RECORDS SHOWN START

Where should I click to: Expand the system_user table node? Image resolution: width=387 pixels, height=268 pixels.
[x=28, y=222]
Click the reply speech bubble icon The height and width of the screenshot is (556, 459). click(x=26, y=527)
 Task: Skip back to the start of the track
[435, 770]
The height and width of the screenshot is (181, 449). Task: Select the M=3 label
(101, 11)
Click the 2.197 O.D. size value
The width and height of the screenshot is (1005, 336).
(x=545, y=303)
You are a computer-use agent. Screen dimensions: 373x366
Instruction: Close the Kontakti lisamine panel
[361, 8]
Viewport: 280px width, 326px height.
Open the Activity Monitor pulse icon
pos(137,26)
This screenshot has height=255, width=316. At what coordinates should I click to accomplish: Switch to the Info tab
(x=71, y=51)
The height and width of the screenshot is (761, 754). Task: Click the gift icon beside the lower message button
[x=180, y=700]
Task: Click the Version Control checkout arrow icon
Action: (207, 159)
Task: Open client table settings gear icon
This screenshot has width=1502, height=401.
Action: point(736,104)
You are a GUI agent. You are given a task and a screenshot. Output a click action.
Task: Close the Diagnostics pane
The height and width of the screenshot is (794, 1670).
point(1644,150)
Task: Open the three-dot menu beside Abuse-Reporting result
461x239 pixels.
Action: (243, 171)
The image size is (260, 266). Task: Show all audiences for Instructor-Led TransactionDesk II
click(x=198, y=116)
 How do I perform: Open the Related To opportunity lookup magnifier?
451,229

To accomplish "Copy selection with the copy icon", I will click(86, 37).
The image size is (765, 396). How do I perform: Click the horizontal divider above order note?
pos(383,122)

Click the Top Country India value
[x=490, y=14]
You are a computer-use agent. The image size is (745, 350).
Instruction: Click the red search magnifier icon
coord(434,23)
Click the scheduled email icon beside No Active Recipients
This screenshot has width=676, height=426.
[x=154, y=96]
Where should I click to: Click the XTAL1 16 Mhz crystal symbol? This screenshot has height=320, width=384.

RECORDS SHOWN END

## [YOUR OBJECTIVE]
Using the exact wording, repeat all the entries.

## [TASK RESPONSE]
Where should I click to: Expand the system_user table node? Image resolution: width=387 pixels, height=268 pixels.
[x=28, y=222]
Click the reply speech bubble icon The height and width of the screenshot is (556, 459). click(x=26, y=527)
 Task: Skip back to the start of the track
[435, 770]
The height and width of the screenshot is (181, 449). Task: Select the M=3 label
(101, 11)
Click the 2.197 O.D. size value
The width and height of the screenshot is (1005, 336).
(x=545, y=303)
You are a computer-use agent. Screen dimensions: 373x366
Instruction: Close the Kontakti lisamine panel
[361, 8]
Viewport: 280px width, 326px height.
Open the Activity Monitor pulse icon
pos(137,26)
This screenshot has height=255, width=316. At what coordinates should I click to accomplish: Switch to the Info tab
(x=71, y=51)
The height and width of the screenshot is (761, 754). Task: Click the gift icon beside the lower message button
[x=180, y=700]
Task: Click the Version Control checkout arrow icon
Action: (207, 159)
Task: Open client table settings gear icon
This screenshot has width=1502, height=401.
Action: point(736,104)
You are a GUI agent. You are given a task and a screenshot. Output a click action.
Task: Close the Diagnostics pane
The height and width of the screenshot is (794, 1670).
point(1644,150)
Task: Open the three-dot menu beside Abuse-Reporting result
461x239 pixels.
Action: (243, 171)
The image size is (260, 266). Task: Show all audiences for Instructor-Led TransactionDesk II
click(x=198, y=116)
 How do I perform: Open the Related To opportunity lookup magnifier?
451,229

To accomplish "Copy selection with the copy icon", I will click(86, 37).
The image size is (765, 396). How do I perform: Click the horizontal divider above order note?
pos(383,122)

Click the Top Country India value
[x=490, y=14]
You are a computer-use agent. The image size is (745, 350).
Instruction: Click the red search magnifier icon
coord(434,23)
Click the scheduled email icon beside No Active Recipients
This screenshot has width=676, height=426.
[x=154, y=96]
Where should I click to: Click the XTAL1 16 Mhz crystal symbol? This screenshot has height=320, width=384.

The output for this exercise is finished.